* **ASSIGNMENT**: Your answer should be an exact copy of the lines from the start of the entries to the line containing "July 2026 (193, 352)", both included.

* **STUDY MATERIAL**:
=== Section Start ===

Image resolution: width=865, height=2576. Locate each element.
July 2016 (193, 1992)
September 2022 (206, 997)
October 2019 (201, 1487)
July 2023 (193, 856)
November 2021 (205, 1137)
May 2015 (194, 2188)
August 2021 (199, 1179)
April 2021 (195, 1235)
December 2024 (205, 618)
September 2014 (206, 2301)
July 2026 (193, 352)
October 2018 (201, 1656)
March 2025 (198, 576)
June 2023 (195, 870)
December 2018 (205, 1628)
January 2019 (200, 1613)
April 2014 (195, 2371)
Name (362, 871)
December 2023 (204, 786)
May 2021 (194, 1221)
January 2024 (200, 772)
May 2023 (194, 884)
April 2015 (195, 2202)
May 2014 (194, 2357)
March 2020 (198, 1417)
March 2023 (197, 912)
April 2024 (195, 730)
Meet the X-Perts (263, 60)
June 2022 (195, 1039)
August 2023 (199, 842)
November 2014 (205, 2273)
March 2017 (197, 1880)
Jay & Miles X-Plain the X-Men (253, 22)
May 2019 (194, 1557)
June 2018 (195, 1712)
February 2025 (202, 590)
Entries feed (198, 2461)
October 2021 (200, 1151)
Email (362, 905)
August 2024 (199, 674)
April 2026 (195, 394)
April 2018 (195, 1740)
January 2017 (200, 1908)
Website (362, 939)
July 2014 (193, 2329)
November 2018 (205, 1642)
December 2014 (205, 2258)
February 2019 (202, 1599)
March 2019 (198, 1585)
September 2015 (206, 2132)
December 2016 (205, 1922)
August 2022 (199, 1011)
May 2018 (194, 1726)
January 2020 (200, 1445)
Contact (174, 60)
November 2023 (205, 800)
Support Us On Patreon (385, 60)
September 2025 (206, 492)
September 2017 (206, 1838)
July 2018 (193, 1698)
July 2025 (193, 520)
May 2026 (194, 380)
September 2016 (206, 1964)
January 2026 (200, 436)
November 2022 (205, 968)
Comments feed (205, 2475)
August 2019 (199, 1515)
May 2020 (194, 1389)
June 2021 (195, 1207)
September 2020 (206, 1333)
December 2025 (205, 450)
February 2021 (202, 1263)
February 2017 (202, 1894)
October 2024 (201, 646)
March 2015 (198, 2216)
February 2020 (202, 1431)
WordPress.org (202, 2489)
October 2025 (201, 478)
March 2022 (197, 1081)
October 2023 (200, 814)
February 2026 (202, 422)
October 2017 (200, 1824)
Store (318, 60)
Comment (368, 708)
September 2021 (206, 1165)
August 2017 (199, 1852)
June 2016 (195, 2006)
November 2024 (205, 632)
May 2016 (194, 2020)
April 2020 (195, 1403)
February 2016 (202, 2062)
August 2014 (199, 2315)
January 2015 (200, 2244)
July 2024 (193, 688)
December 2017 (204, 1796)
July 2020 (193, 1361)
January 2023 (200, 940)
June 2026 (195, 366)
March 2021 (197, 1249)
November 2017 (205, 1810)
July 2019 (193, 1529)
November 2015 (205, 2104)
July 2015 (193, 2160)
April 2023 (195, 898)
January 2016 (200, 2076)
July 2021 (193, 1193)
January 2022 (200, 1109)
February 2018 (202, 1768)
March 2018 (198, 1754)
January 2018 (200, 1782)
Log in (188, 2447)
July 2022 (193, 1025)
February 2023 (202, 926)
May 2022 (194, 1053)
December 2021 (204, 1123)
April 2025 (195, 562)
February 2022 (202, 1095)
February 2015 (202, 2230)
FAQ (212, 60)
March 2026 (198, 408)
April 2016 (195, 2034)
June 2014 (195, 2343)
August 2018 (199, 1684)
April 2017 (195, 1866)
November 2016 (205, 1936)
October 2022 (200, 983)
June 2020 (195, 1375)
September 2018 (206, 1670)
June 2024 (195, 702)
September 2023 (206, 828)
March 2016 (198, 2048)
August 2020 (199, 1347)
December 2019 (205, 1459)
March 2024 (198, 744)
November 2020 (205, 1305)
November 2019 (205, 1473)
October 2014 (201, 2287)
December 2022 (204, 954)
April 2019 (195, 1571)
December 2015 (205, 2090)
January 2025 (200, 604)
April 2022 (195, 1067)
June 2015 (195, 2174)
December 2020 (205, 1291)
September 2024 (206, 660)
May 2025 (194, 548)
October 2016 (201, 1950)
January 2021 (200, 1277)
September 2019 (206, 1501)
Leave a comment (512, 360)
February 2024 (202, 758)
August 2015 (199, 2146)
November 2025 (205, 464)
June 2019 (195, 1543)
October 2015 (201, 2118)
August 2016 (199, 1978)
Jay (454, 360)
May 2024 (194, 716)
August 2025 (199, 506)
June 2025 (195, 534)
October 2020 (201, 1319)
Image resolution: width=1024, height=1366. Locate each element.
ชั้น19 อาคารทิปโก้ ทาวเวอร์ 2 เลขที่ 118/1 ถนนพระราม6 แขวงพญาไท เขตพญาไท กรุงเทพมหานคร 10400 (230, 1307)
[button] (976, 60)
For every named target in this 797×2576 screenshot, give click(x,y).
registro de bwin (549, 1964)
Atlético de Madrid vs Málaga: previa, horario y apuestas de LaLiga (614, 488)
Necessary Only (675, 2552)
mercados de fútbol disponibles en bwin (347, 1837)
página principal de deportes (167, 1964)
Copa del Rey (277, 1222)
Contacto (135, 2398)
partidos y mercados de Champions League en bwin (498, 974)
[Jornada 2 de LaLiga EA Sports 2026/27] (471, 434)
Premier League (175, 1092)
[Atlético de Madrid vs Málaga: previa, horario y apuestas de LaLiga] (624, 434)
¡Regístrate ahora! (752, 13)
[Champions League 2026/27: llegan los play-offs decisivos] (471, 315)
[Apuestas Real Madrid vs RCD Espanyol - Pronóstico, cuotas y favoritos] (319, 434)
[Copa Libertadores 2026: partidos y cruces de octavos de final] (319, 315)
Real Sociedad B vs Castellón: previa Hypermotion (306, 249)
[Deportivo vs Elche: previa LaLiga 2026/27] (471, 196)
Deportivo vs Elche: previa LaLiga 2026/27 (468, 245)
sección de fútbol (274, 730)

=== Section End ===

* **PROBLEM SOLUTION**:
Image resolution: width=865, height=2576. Locate each element.
July 2016 (193, 1992)
September 2022 (206, 997)
October 2019 (201, 1487)
July 2023 (193, 856)
November 2021 (205, 1137)
May 2015 (194, 2188)
August 2021 (199, 1179)
April 2021 (195, 1235)
December 2024 (205, 618)
September 2014 (206, 2301)
July 2026 (193, 352)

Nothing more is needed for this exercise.